* Source excerpt
◆ ◆ ◆ ◆ ◆ ◆ ◆

I work in tech and I find this question really interesting. 30 yrs ago we prob asked this same question, 30 yrs before that .. same, 30 yrs before that … and 30 yrs before that .. and …

But it seems we all think technology stops here. But sure as the wind will blow, in 30yrs time we’ll ask the same question .. and 30 yrs after that .. and 30 yrs …

I had the same question yesterday when I have gone to work in shorts, because they said it will get sunny. And came home in heavy rain with like 12°C

To predict the behaviour of a system you must know all the variables that influence this system, how this variables change along time, the initial status of these variables and how are they related with each other. Simple systems have few variables and we know how they are related but with the atmosphere it is almost impossible. It is known as a chaotic system, a very little variation in the initial states of the variables that we know can change completely the prediction. As you can see we can measure the weather quite well in a 3-5 day range but further than that is almost completely random. Guessing the next 2 month weather and trying to calculate have the same probabilites to be right (or wrong).

Take a look at this video that explains chaotic systems:

[https://www.youtube.com/watch?v=PDeN3iCtyNY](https://www.youtube.com/watch?v=PDeN3iCtyNY)

simple answer? not enough computing power.

◆ ◆ ◆ ◆ ◆ ◆ ◆

* Prompt 1
Return the passage of the weather forecasting thread between "Take a look" and "enough computing power.", inclusive.
* Prompt 2
Translate this sentence from the weather forecasting thread into Spanish: "Simple systems have few variables and we know how they are related but with the atmosphere it is almost impossible."
The lines have no role in what is asked here.

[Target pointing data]
◆ ◆ ◆ ◆ ◆ ◆ ◆

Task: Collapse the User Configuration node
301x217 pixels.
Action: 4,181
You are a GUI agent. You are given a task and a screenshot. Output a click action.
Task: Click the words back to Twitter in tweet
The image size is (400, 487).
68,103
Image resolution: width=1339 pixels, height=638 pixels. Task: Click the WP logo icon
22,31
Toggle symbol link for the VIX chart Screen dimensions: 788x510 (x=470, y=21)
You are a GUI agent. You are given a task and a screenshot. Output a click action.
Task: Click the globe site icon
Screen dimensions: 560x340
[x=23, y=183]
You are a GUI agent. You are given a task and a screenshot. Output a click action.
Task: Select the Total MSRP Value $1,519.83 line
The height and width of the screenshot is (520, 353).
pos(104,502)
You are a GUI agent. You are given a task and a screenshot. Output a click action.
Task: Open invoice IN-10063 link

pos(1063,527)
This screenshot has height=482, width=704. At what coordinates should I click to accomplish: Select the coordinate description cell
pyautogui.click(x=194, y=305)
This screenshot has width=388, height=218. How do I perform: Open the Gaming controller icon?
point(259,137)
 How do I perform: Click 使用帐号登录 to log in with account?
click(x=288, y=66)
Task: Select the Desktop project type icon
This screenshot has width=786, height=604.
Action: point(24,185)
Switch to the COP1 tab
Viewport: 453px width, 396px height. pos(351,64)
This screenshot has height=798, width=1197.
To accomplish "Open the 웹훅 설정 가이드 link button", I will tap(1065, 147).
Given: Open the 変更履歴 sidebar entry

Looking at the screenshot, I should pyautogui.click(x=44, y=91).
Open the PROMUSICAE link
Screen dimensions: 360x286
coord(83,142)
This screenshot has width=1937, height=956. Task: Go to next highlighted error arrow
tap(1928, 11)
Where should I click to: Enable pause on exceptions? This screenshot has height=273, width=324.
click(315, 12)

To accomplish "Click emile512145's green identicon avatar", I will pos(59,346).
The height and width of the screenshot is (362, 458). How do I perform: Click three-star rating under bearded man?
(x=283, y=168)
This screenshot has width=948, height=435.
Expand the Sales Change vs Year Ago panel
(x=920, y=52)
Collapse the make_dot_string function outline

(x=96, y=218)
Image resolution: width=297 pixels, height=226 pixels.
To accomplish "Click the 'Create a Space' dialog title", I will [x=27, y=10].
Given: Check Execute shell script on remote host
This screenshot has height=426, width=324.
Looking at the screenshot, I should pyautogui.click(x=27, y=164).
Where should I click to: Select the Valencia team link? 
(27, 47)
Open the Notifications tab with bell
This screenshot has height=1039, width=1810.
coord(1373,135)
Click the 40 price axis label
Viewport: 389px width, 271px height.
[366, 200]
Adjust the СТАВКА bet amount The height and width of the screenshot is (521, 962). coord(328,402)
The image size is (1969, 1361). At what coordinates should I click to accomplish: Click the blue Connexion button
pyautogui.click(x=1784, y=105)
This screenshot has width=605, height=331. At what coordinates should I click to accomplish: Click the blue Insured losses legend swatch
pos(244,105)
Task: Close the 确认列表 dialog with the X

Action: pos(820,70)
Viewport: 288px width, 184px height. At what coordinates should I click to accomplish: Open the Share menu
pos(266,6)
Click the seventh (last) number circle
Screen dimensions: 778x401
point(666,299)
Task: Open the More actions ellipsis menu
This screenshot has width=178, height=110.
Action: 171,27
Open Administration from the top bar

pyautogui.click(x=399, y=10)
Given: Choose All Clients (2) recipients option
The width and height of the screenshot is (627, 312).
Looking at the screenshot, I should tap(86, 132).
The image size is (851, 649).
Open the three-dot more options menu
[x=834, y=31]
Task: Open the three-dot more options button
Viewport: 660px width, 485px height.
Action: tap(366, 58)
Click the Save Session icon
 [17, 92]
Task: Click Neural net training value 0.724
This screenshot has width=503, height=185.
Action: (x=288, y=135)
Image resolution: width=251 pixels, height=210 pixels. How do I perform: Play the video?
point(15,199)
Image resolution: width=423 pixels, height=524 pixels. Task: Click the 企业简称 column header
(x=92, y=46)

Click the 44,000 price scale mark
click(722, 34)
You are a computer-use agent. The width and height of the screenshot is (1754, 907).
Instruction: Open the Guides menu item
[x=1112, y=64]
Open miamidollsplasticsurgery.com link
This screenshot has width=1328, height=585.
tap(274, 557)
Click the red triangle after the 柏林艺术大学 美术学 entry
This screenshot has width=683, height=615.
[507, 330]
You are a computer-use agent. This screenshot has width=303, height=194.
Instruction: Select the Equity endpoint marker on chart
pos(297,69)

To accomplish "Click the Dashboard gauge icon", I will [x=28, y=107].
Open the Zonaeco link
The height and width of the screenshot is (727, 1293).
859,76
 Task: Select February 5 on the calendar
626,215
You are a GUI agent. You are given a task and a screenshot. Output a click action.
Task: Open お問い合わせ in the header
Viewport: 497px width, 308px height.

◆ ◆ ◆ ◆ ◆ ◆ ◆

* Task output 1
Take a look at this video that explains chaotic systems:

[https://www.youtube.com/watch?v=PDeN3iCtyNY](https://www.youtube.com/watch?v=PDeN3iCtyNY)

simple answer? not enough computing power.

* Task output 2
Los sistemas simples tienen pocas variables y sabemos cómo se relacionan, pero con la atmósfera es casi imposible.